Après trois mois d’incertitudes et de lutte, la société Fraisnor, qui a été victime du scandale de la viande de cheval, a été liquidée le 22 mai 2013. La société fabriquait chaque mois 700 tonnes de lasagnes fraîches, en majorité au boeuf et au porc, vendues dans toutes les grandes et moyennes surfaces françaises et importées en Allemagne.  A la clé : 110 licenciements secs.

« C’était la crise de trop ». Pour Christian Delepine, syndicaliste CGT et ex-Fraisnor, le scandale de la viande de cheval dans les lasagnes Fraisnor a fait mettre la clé sous la porte à la société. La PME pas-de-calaisienne de 110 employés se relevait d’une crise précédente provoquée par la flambée des prix des matières premières.

L’affaire dite « de la viande de cheval » va éclater au Royaume-Uni à la mi-janvier  2013 et va vite s’étendre à l’ensemble de la chaine alimentaire européenne. Face à l’ampleur de la fraude, le 13 février 2013, Bruxelles met en place une réunion de crise. A l’ordre du jour : les systèmes de contrôle européens. A l’issue de la rencontre, un programme de trois mois de tests ADN sur la viande transformée en circulation dans l’Union européenne va voir le jour. Moins de 3 mois après, le géant français de la lasagne, Spanghero est placé en redressement judiciaire. Très vite, de nombreuses victimes collatérales vont apparaître. Parmi elles : Fraisnor, à Feuchy, dans le Pas-de-Calais.

En janvier 2013, Fraisnor employait 135 ouvriers dont 110 en CDI et les machines tournaient à plein régime. « Il y a des gars qui faisaient des heures supplémentaires, les commandes n’en finissaient plus de tomber même si je gueulais parce qu’on bossait trop, c’était bien, ça voulait dire que la boite était en bonne santé », se souvient Christian Delepine.

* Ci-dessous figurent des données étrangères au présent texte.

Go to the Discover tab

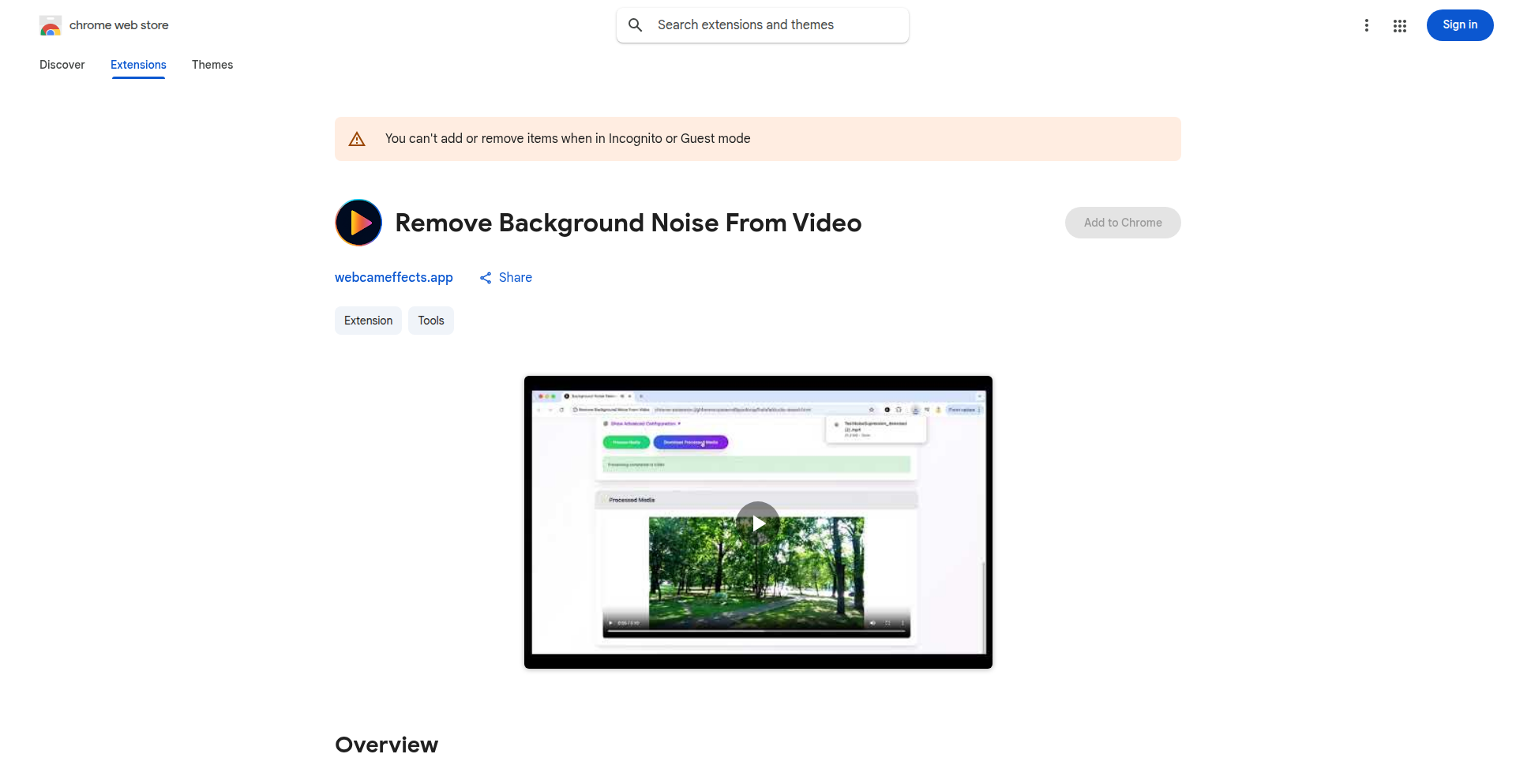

Amer, Olivier, salarié de Fraisnor durant 14 ans nous conduit sur les lieux déserts de l’usine. « Voilà, ça fait un an que je passe devant régulièrement et c’est à chaque fois difficile, c’est ce portail fermé qui fait le plus mal à voir ».

L’entrée en lice de JB Viande

En septembre 2014, l’usine devrait à nouveau ouvrir ses portes afin d’accueillir la production de porcelet de Porketto, marque du groupe leader de la viande de porc, JB Viande, qui a investi 6,7 millions d’euros pour racheter une partie des actifs de la société (bâtiments et machines).

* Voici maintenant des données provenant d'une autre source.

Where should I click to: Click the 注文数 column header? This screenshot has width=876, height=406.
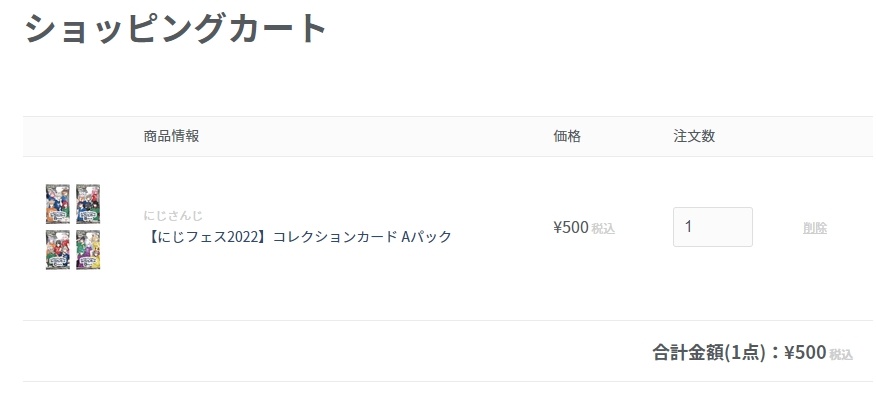[694, 136]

Deux ex-salariés de Fraisnor devraient, cependant, intégrer les équipes de JB Viande. Actuellement formés à Hazebrouck, les deux ouvriers de lignes de conditionnement seront les seuls à revenir à Feuchy. « Notre arrivée sur le site d’arras est prévue au 3ième trimestre. Nous avons le projet de recrutement de 15 personnes  entre août et mars 2015 parmi lesquels des ex-FRAISNOR seront recrutés. », nous confirme la direction de la société JB Viande.

L’acte manqué de 2011

« Le principal reproche que je ferai à Leemans c’est d’avoir refusé de céder Fraisnor à Delecroix son fondateur historique en 2011. », explique Christian Delepine. En 2011, alors en proie à une énième flambée des prix de la semoule de blé, Fraisnor est en difficulté. Le fondateur historique de la société, M. Delecroix propose alors à Alain Leemans, PDG de Fraisnor de lui racheté la PME. « C’était une poignée d’euros, Leemans a logiquement refusé mais c’était une belle erreur de sa part ». M. Delecroix souhaitait alors réinjecter des capitaux dans l’entreprise mais il projetait également de redéfinir le projet industriel. « Il aurait pu nous sauver, ça tenait la route… ».

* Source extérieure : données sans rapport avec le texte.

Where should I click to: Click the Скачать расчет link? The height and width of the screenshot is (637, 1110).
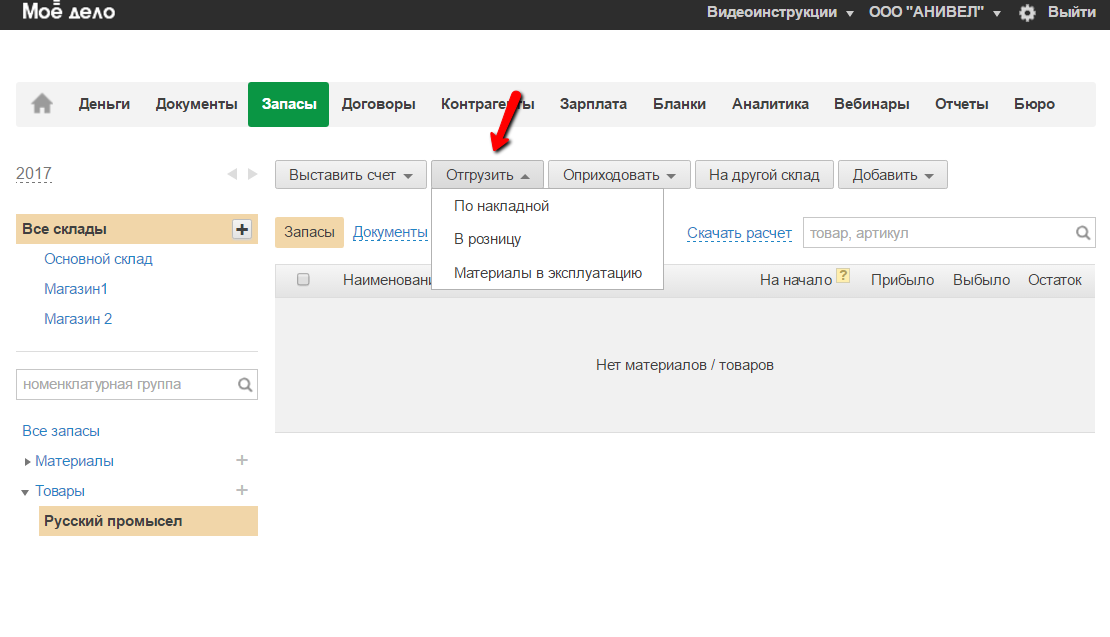coord(739,233)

Alors que le scandale de la viande de cheval explose, tous les jours du mois de février se suivent et se ressemblent pour les 110 salariés de Fraisnor. Au chômage technique après une chute de 70% des commandes, face à l’incapacité de payer les fournisseurs et les transporteurs et ces 5% de viande de cheval retrouvés dans les lasagnes Fraisnor, les salariés n’ont déjà plus beaucoup d’espoir.

Fournie par Gel Alpes (le sous-traitant a également était liquidé en 2013, ndlr), laviande venue de Roumanie sera fatale à la société de Feuchy. « La viande arrivait sous vide, congelée, on n’a jamais fait de tests ADN mais il y avait des contrôles sanitaires très stricts, on fournissait les LIDL et ALDI allemands et ils ne plaisantaient pas avec l’hygiène mais ça n’a pas suffit. Le problème venait d’ailleurs. », explique Christian Delepine.

Une lutte vaine

Après avoir défilé devant la préfecture le 20 février afin de réclamer une aide de l’État, c’est vers la justice que l’entreprise s’est tournée. Mercredi 6 mars, la direction de Fraisnor a déposé un dossier de redressement judiciaire auprès tribunal de commerce d’Arras. Les salaires du mois de février ne seront pas versés début mars et l’occupation de l’usine le soir et le week-end pour éviter toute délocalisation de l’outil de travail est votée fin février.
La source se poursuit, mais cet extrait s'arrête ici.